EXERCISE: Output a verbatim copy of the data, cut off after the line that contains "The height and width of the screenshot is (659, 1199).".

AVAILABLE DATA START

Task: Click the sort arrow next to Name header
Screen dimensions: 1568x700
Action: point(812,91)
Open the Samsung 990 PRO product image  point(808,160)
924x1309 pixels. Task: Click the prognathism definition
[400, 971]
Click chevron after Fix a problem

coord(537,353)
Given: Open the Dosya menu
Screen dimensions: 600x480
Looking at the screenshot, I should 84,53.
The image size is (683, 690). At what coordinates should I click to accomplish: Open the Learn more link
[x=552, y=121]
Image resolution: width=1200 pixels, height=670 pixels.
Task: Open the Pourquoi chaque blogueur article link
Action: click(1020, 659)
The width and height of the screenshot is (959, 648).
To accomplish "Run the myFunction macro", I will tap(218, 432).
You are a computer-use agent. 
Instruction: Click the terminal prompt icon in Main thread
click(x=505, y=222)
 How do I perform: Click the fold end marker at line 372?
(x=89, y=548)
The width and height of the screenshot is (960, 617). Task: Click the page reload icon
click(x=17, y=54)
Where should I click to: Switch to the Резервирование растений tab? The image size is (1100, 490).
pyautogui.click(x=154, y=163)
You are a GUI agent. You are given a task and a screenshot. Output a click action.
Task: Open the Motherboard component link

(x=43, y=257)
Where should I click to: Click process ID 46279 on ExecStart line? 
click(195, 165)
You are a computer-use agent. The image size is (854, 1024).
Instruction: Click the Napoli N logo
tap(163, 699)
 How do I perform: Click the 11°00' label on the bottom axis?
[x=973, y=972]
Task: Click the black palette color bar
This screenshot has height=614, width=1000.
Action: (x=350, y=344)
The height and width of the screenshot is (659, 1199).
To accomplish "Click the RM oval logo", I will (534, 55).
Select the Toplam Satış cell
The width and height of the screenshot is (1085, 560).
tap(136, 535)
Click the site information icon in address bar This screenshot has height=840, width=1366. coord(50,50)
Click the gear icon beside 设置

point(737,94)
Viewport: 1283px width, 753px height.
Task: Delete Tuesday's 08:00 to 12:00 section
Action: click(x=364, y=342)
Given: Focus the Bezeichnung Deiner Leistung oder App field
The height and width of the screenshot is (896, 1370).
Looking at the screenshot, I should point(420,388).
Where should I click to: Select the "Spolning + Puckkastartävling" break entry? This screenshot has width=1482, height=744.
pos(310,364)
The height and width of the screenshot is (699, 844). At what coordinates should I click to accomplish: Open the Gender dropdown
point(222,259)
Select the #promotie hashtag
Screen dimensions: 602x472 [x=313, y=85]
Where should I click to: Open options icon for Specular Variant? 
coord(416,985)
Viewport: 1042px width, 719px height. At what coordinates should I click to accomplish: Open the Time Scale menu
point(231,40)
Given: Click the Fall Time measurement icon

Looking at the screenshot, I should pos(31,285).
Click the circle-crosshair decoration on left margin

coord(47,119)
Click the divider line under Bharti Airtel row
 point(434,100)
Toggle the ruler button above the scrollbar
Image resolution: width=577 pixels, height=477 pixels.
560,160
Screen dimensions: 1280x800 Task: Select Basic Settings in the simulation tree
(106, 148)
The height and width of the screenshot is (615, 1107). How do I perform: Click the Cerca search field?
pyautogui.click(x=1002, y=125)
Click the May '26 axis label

AVAILABLE DATA END

ANSWER TO THIS TASK:
Task: Click the sort arrow next to Name header
Screen dimensions: 1568x700
Action: point(812,91)
Open the Samsung 990 PRO product image  point(808,160)
924x1309 pixels. Task: Click the prognathism definition
[400, 971]
Click chevron after Fix a problem

coord(537,353)
Given: Open the Dosya menu
Screen dimensions: 600x480
Looking at the screenshot, I should 84,53.
The image size is (683, 690). At what coordinates should I click to accomplish: Open the Learn more link
[x=552, y=121]
Image resolution: width=1200 pixels, height=670 pixels.
Task: Open the Pourquoi chaque blogueur article link
Action: click(1020, 659)
The width and height of the screenshot is (959, 648).
To accomplish "Run the myFunction macro", I will tap(218, 432).
You are a computer-use agent. 
Instruction: Click the terminal prompt icon in Main thread
click(x=505, y=222)
 How do I perform: Click the fold end marker at line 372?
(x=89, y=548)
The width and height of the screenshot is (960, 617). Task: Click the page reload icon
click(x=17, y=54)
Where should I click to: Switch to the Резервирование растений tab? The image size is (1100, 490).
pyautogui.click(x=154, y=163)
You are a GUI agent. You are given a task and a screenshot. Output a click action.
Task: Open the Motherboard component link

(x=43, y=257)
Where should I click to: Click process ID 46279 on ExecStart line? 
click(195, 165)
You are a computer-use agent. The image size is (854, 1024).
Instruction: Click the Napoli N logo
tap(163, 699)
 How do I perform: Click the 11°00' label on the bottom axis?
[x=973, y=972]
Task: Click the black palette color bar
This screenshot has height=614, width=1000.
Action: (x=350, y=344)
The height and width of the screenshot is (659, 1199).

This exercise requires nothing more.